** Opening Material for this task block **
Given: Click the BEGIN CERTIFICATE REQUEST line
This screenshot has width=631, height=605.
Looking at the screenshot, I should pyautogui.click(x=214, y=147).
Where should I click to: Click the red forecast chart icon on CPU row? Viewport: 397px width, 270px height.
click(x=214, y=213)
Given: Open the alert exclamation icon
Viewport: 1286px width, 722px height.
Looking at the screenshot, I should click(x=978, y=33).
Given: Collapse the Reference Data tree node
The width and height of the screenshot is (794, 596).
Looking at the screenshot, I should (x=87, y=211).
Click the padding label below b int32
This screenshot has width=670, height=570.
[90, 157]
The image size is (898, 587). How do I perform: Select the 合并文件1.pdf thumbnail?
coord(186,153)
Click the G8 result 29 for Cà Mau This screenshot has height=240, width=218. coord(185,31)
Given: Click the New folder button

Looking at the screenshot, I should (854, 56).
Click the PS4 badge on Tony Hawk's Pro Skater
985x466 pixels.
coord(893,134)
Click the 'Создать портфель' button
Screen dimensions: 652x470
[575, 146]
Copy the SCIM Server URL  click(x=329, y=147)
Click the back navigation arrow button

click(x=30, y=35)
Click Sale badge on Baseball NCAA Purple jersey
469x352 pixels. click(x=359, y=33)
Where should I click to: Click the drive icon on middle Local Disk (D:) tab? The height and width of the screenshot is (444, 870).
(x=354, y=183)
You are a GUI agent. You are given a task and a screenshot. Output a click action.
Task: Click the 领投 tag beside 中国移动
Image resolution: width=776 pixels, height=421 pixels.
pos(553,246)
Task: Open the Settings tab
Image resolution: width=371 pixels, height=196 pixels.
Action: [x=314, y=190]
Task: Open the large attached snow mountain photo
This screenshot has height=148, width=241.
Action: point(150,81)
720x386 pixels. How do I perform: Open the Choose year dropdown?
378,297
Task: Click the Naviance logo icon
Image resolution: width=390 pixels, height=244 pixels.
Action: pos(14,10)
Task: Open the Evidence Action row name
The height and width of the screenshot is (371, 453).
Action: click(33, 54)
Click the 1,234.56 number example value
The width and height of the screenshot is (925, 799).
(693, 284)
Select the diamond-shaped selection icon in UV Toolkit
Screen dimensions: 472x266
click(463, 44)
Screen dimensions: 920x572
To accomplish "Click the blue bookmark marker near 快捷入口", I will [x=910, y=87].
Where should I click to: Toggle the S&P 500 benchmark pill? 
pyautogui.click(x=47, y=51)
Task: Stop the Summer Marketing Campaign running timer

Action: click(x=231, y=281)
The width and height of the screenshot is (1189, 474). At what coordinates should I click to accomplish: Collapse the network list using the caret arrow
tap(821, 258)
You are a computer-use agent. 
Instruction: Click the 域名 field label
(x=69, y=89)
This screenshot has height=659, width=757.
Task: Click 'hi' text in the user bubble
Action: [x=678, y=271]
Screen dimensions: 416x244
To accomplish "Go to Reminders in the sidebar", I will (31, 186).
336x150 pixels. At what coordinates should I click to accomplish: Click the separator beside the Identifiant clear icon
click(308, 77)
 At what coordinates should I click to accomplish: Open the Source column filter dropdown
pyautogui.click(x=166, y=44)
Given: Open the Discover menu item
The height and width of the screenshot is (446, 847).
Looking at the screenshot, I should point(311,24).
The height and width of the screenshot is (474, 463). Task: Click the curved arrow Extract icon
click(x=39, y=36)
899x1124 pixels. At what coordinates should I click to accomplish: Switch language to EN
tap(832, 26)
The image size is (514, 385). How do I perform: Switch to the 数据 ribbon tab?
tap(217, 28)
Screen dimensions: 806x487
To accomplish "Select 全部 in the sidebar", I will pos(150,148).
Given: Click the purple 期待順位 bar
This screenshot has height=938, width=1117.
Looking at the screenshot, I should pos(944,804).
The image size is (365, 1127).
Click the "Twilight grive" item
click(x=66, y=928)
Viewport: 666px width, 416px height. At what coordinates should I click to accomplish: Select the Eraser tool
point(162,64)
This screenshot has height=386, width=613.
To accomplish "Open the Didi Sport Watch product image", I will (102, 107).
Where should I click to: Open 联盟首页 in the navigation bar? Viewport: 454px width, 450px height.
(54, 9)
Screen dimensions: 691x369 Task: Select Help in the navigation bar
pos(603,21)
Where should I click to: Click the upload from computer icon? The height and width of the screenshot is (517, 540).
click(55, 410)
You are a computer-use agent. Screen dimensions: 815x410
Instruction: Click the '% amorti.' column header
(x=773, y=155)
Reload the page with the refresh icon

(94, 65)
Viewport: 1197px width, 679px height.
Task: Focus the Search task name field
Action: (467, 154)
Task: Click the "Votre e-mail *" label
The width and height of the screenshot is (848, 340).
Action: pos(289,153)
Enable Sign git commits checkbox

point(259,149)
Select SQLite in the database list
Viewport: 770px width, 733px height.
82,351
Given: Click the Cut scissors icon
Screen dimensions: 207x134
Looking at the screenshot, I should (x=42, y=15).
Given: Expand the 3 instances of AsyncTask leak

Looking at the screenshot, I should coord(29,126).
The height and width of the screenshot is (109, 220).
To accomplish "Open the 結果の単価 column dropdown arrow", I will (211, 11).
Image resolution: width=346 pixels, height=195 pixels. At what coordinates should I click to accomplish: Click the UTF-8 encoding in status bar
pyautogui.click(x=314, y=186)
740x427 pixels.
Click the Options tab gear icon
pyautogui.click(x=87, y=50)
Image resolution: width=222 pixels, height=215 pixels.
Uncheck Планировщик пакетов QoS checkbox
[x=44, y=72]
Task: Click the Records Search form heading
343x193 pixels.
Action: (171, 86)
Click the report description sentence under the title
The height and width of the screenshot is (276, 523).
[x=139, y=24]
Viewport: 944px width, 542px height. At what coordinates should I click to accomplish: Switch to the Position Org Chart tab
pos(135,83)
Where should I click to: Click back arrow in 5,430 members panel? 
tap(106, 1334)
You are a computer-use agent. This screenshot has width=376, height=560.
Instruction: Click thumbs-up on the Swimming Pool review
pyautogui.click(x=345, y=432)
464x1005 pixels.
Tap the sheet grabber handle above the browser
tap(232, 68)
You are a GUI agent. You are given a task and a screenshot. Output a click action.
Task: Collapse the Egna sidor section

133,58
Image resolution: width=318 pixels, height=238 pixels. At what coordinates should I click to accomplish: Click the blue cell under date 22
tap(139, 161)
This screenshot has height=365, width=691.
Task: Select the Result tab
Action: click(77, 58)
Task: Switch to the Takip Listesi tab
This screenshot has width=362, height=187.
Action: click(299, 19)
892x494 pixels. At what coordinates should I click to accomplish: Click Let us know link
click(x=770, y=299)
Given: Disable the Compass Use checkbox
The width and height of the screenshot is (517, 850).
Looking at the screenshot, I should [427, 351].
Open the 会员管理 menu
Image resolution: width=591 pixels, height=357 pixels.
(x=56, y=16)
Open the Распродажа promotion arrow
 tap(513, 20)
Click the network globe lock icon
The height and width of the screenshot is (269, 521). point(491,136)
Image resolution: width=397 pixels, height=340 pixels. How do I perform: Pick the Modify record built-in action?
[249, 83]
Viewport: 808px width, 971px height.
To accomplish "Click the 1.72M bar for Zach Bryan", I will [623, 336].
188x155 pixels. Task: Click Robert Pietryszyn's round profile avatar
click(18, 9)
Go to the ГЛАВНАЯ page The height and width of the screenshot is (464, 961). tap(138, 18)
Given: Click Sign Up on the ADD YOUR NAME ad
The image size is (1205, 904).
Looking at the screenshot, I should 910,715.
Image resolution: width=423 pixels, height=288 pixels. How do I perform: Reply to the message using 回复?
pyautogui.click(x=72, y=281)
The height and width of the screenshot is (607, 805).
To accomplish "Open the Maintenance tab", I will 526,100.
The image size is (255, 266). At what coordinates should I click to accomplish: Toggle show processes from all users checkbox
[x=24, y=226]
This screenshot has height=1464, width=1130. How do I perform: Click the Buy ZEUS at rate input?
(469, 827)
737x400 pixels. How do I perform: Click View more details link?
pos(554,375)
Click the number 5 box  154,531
** Closing Material for this task block **
Only one stretch is wanted, so please give again exactly the lines from the start of the data through the line containing "Given: Open the alert exclamation icon", both ends included.

Given: Click the BEGIN CERTIFICATE REQUEST line
This screenshot has width=631, height=605.
Looking at the screenshot, I should pyautogui.click(x=214, y=147).
Where should I click to: Click the red forecast chart icon on CPU row? Viewport: 397px width, 270px height.
click(x=214, y=213)
Given: Open the alert exclamation icon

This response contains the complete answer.